“I leave with a heavy heart.” An emotional Paul Wulff used that term twice during his press conference Tuesday afternoon, only four hours after being notified by Athletic Director Bill Moos that he would not be retained as head coach at Washington State University.
“The great thing about Washington State University and being a Coug is that we don’t do it like everyone else,” Wulff said. “We stick together, and we don’t eat our own. I believe the innocence of Wazzu has been lost today. I leave with a heavy heart, but I’m excited to see the fruits of our labor ripen over the next few years.”
Wulff, who finished his fourth season at WSU with a record of 9-40, was rumored to have been dismissed from his position following the 38-21 defeat to the University of Washington in Saturday’s Apple Cup. Earlier on Tuesday during his press conference, Moos said his decision was not made before the Apple Cup, but said that the lack of excitement and game attendance played a major role in his decision.
“I think winning football games generates fans,” Wulff said. “There’s a process leading to winning football games, that’s how I feel about it.”
Following last season’s 2-10 finish, Wulff was under even more scrutiny at the end of this season after going 4-8. The team had hopes of reaching its first bowl game since 2003 this year, but after the 30-27 overtime defeat at home to Utah, those dreams were put to sleep.
Wulff noted that he feels the team’s is moving in the right direction, and had they been able to stay consistently healthy, 2011 could have ended in a different manner for his staff and players.
“We have a heck of a program, and we were an injury or two away from being in a bowl game this year, which to me would have been an incredible feat to me based on how far we’ve come in such a short time,” Wulff said.

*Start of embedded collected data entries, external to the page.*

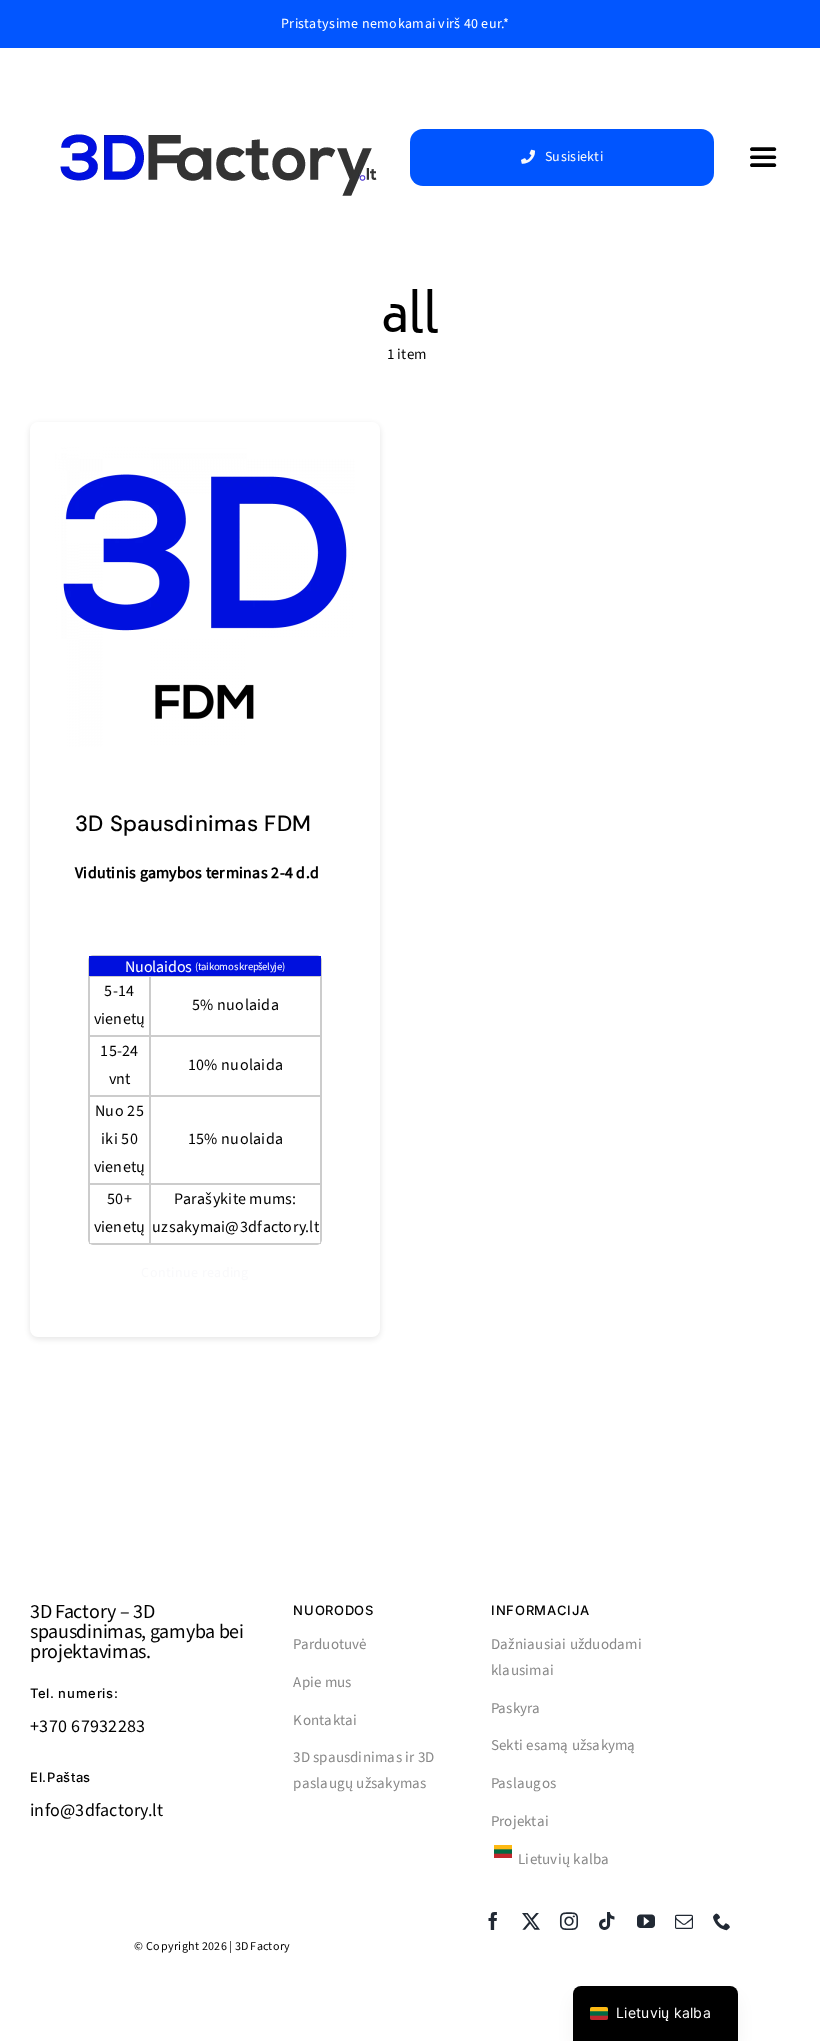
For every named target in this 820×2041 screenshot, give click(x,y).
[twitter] (531, 1921)
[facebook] (493, 1921)
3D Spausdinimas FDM (193, 823)
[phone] (722, 1921)
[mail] (684, 1921)
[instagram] (569, 1921)
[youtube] (646, 1921)
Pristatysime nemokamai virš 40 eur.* (395, 24)
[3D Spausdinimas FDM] (205, 461)
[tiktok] (607, 1921)
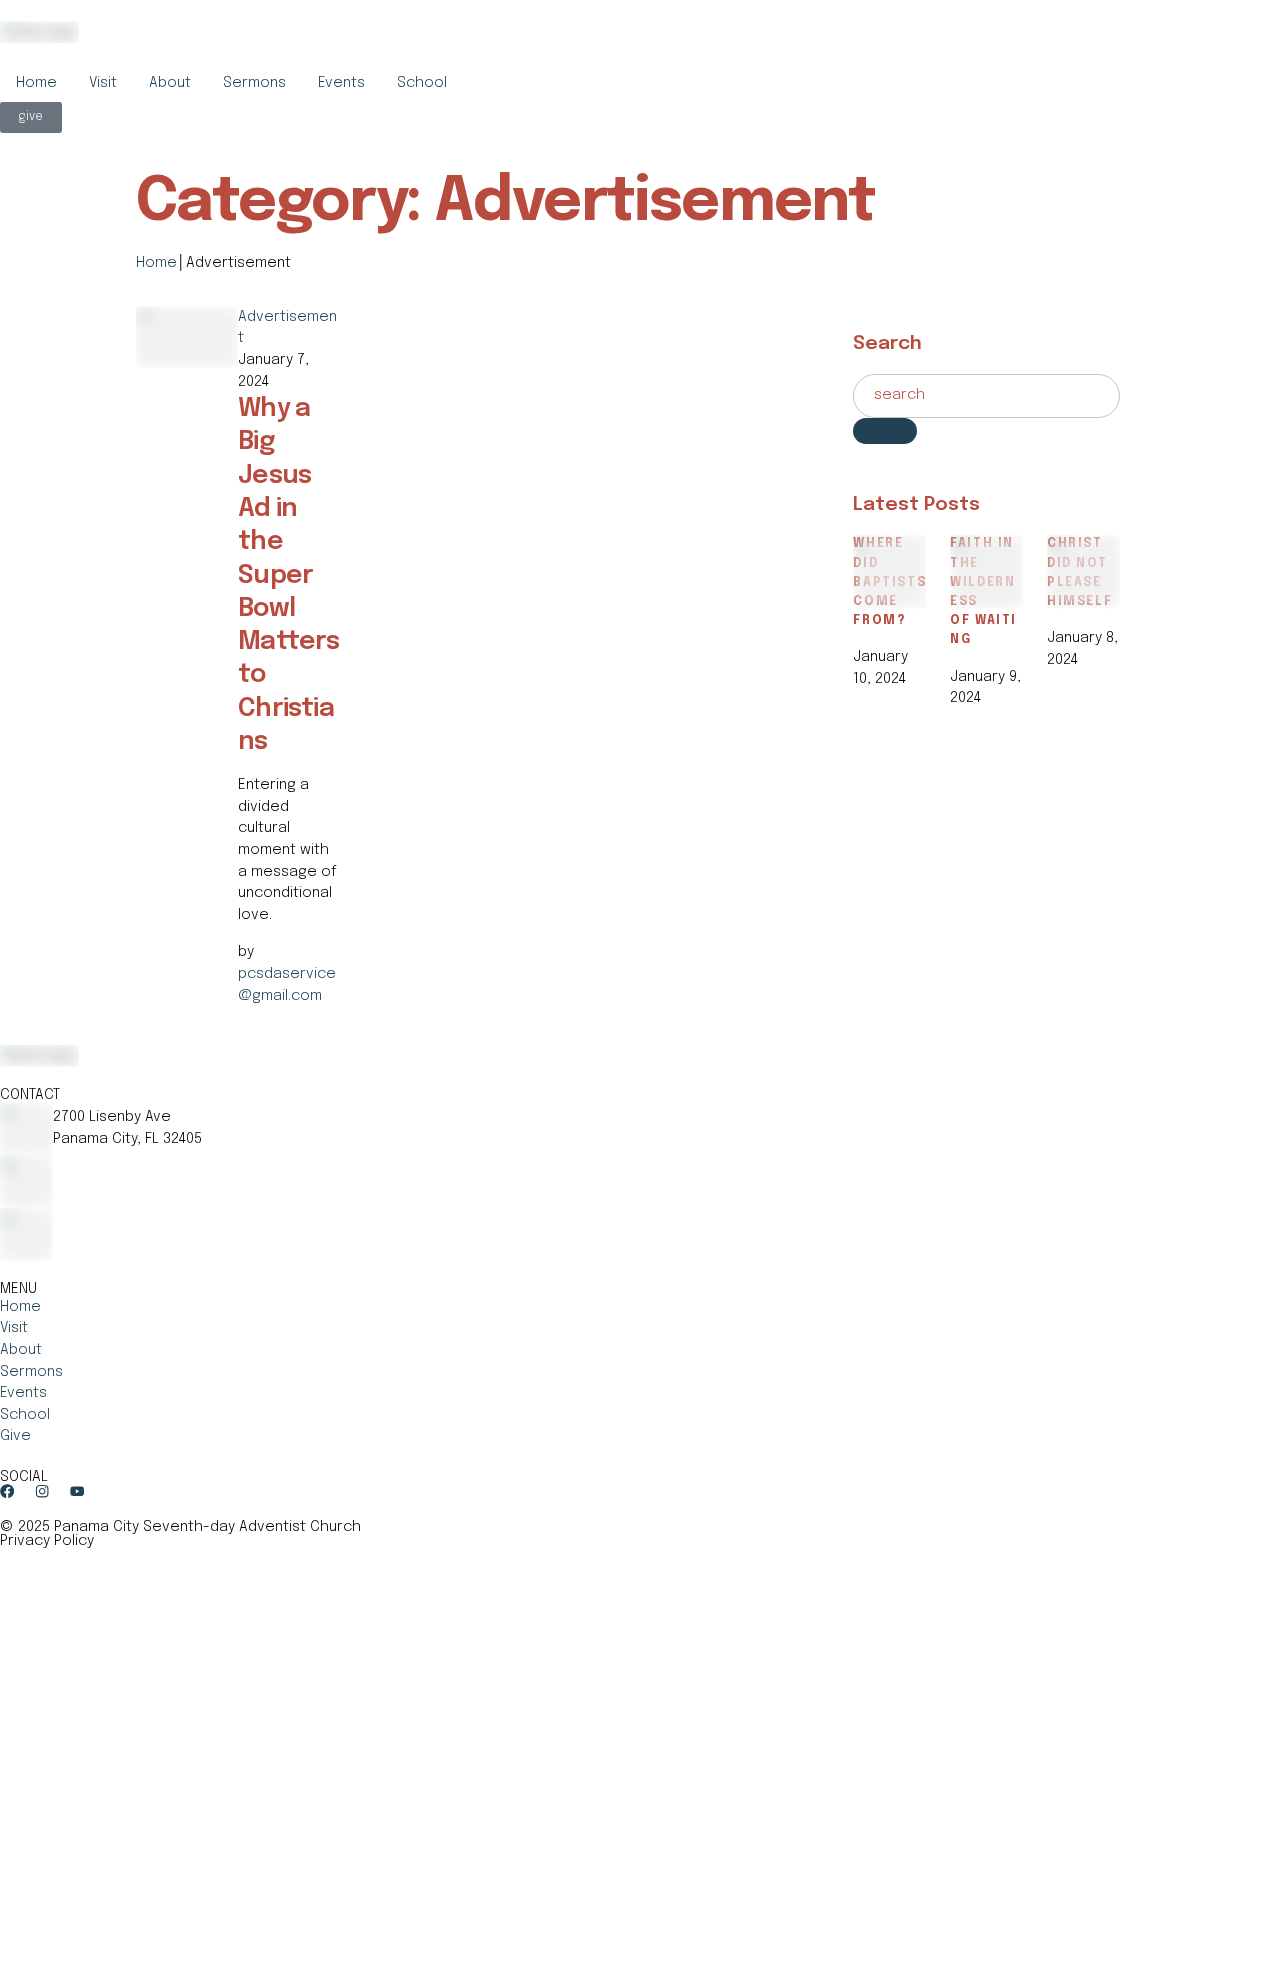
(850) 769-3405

Moos and Wulff met Sunday evening for 90 minutes and following their discussions, Wulff said he thought there might have been a chance he would be let go. Monday afternoon, Moos had stated he was in Wulff’s corner, and when the decision was announced this morning, Wulff said he was shocked.
“I got the feeling that there was a chance this was going to happen,” Wulff said. “We just reviewed a lot of things and he asked me a lot of questions about where we were at with recruiting and our talent level at certain positions and what we needed to do to move forward.”
Throughout his press conference, Wulff said he had no regrets during his four-year tenure at WSU.
“I would never not have taken this position,” Wulff said. “There’s no question I came here to rebuild a Cougar football program, and there’s no question I know how it needs to be done. I wish things could have gone differently from the day I got here all the way through in this process. There were some things that were out of my control that could have been different.
“I love this place,” Wulff added. “Every decision I made was for growing the football program, they weren’t business decisions. They weren’t for self gain or self promotion, but they were for building the Cougar football program so we could have something that will last a long time.”
At press time, Wulff said he had not yet met with his players to talk about his firing. Through social media outlets including Facebook and Twitter, several players sent their positive messages toward Wulff in thanking him for his hard work in trying to turn the corner of Cougar football. Wulff said he would tell his players to continue to fight and practice the lessons he taught them as they move forward in the future.
“We’re going to have a discussion on where we’re all at and the importance of them moving forward and keeping the course,” Wulff said. “They need to stay true to their values and the discipline they’ve developed and their work ethic they’ve developed. My message won’t change and they’re close to it.”
The Cougars had only a few senior starters on their roster, and the talent level returning in 2012 has sparked conversation about WSU reaching new heights. The team will return seven of 11 offensive starters from the Apple Cup, and this number does not include potential starting quarterbacks Jeff Tuel or Connor Halliday. Meanwhile on defense, eight of 11 starters are slated to return.
Wulff said he hopes people can recognize the hard work and determination his staff put in place when they reflect on what’s to come from Pullman over the next few years.
“Hopefully when people look back and know the ins and outs of what happened in the four years we were here and what we started with and what we’ve changed, and they look back and see all the wins we’re going to have in the next couple of years, they’re going to say those kids were coached and groomed by the coaching staff that was in place,” Wulff said.